- Opening Delimiter -

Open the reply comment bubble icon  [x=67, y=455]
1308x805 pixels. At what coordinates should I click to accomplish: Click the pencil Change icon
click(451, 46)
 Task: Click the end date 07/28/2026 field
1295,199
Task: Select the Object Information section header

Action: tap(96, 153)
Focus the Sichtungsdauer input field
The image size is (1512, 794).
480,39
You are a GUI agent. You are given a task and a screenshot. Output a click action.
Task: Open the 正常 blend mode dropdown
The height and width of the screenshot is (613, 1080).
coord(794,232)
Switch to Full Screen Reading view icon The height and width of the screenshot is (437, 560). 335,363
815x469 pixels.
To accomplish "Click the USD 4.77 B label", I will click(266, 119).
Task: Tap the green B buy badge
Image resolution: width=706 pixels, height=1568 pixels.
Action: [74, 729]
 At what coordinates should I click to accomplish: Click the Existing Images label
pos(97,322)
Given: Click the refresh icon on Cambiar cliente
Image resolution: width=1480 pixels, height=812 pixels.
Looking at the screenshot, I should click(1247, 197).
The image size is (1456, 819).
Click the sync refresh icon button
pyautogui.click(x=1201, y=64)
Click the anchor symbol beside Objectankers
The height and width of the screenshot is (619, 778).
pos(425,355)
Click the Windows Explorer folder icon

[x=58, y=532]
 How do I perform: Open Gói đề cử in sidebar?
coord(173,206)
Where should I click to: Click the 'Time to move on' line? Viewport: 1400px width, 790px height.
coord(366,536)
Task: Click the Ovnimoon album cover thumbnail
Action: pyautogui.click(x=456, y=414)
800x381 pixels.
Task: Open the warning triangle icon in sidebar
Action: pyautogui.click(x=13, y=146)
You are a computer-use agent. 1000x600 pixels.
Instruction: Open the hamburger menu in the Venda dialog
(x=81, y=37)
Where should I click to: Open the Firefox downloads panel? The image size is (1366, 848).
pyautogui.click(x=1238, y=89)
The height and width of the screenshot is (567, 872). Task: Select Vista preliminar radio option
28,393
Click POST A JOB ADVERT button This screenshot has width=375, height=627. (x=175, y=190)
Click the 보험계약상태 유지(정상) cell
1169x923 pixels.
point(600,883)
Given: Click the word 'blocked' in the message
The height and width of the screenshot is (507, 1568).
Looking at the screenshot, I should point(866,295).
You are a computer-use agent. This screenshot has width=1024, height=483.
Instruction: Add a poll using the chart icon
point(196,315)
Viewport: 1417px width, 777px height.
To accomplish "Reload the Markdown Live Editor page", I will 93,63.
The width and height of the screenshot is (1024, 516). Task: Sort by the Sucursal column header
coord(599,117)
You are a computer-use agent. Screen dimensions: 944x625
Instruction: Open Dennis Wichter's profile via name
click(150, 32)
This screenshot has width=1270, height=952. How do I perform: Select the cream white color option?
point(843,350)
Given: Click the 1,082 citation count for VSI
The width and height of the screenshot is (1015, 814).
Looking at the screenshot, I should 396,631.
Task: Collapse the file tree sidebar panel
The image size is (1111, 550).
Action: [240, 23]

- Closing Delimiter -

→ **WORK TO BE COMPLETED**
Show every line above in which the word "will" appears.

→ **PROBLEM SOLUTION**
To accomplish "Click the USD 4.77 B label", I will click(266, 119).
To accomplish "Reload the Markdown Live Editor page", I will 93,63.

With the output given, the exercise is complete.